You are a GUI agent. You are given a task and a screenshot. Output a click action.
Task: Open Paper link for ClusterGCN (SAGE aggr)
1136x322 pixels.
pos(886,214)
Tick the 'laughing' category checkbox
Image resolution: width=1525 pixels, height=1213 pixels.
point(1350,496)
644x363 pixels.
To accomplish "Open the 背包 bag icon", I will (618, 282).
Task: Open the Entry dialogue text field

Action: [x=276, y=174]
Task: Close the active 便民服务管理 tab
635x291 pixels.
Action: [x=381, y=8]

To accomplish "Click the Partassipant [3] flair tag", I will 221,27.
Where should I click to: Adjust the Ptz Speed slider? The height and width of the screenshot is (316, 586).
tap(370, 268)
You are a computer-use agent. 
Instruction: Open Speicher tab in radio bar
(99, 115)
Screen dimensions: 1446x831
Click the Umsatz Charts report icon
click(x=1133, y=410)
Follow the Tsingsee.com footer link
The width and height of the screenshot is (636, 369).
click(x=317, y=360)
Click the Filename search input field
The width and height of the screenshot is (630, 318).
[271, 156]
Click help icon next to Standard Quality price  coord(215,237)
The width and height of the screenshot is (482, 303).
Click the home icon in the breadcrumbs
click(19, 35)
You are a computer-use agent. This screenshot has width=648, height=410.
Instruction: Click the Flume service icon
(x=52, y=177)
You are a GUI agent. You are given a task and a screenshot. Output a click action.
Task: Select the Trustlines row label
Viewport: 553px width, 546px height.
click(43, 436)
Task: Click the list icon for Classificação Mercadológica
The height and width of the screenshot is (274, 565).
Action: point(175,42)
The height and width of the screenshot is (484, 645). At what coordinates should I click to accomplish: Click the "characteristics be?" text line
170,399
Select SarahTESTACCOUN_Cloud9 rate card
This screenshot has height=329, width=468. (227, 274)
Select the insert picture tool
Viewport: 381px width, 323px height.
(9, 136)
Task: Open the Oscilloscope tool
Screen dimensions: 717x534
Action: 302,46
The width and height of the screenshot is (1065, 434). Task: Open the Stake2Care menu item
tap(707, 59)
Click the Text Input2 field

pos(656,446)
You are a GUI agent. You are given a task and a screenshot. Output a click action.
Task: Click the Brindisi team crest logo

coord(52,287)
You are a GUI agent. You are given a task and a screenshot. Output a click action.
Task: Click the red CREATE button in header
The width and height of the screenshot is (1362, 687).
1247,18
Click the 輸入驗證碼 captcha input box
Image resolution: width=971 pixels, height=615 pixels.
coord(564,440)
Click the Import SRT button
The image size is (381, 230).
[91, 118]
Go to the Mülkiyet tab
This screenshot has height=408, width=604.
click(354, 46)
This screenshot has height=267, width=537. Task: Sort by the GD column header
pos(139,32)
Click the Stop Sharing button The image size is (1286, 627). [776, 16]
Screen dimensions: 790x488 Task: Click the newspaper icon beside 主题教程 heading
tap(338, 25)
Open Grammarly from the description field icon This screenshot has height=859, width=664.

Task to carry out —
Your response must repeat the entries above exactly, in full.

Completed task —
You are a GUI agent. You are given a task and a screenshot. Output a click action.
Task: Open Paper link for ClusterGCN (SAGE aggr)
1136x322 pixels.
pos(886,214)
Tick the 'laughing' category checkbox
Image resolution: width=1525 pixels, height=1213 pixels.
point(1350,496)
644x363 pixels.
To accomplish "Open the 背包 bag icon", I will (618, 282).
Task: Open the Entry dialogue text field

Action: [x=276, y=174]
Task: Close the active 便民服务管理 tab
635x291 pixels.
Action: [x=381, y=8]

To accomplish "Click the Partassipant [3] flair tag", I will 221,27.
Where should I click to: Adjust the Ptz Speed slider? The height and width of the screenshot is (316, 586).
tap(370, 268)
You are a computer-use agent. 
Instruction: Open Speicher tab in radio bar
(99, 115)
Screen dimensions: 1446x831
Click the Umsatz Charts report icon
click(x=1133, y=410)
Follow the Tsingsee.com footer link
The width and height of the screenshot is (636, 369).
click(x=317, y=360)
Click the Filename search input field
The width and height of the screenshot is (630, 318).
[271, 156]
Click help icon next to Standard Quality price  coord(215,237)
The width and height of the screenshot is (482, 303).
Click the home icon in the breadcrumbs
click(19, 35)
You are a computer-use agent. This screenshot has width=648, height=410.
Instruction: Click the Flume service icon
(x=52, y=177)
You are a GUI agent. You are given a task and a screenshot. Output a click action.
Task: Select the Trustlines row label
Viewport: 553px width, 546px height.
click(43, 436)
Task: Click the list icon for Classificação Mercadológica
The height and width of the screenshot is (274, 565).
Action: point(175,42)
The height and width of the screenshot is (484, 645). At what coordinates should I click to accomplish: Click the "characteristics be?" text line
170,399
Select SarahTESTACCOUN_Cloud9 rate card
This screenshot has height=329, width=468. (227, 274)
Select the insert picture tool
Viewport: 381px width, 323px height.
(9, 136)
Task: Open the Oscilloscope tool
Screen dimensions: 717x534
Action: 302,46
The width and height of the screenshot is (1065, 434). Task: Open the Stake2Care menu item
tap(707, 59)
Click the Text Input2 field

pos(656,446)
You are a GUI agent. You are given a task and a screenshot. Output a click action.
Task: Click the Brindisi team crest logo

coord(52,287)
You are a GUI agent. You are given a task and a screenshot. Output a click action.
Task: Click the red CREATE button in header
The width and height of the screenshot is (1362, 687).
1247,18
Click the 輸入驗證碼 captcha input box
Image resolution: width=971 pixels, height=615 pixels.
coord(564,440)
Click the Import SRT button
The image size is (381, 230).
[91, 118]
Go to the Mülkiyet tab
This screenshot has height=408, width=604.
click(354, 46)
This screenshot has height=267, width=537. Task: Sort by the GD column header
pos(139,32)
Click the Stop Sharing button The image size is (1286, 627). [776, 16]
Screen dimensions: 790x488 Task: Click the newspaper icon beside 主题教程 heading
tap(338, 25)
Open Grammarly from the description field icon This screenshot has height=859, width=664.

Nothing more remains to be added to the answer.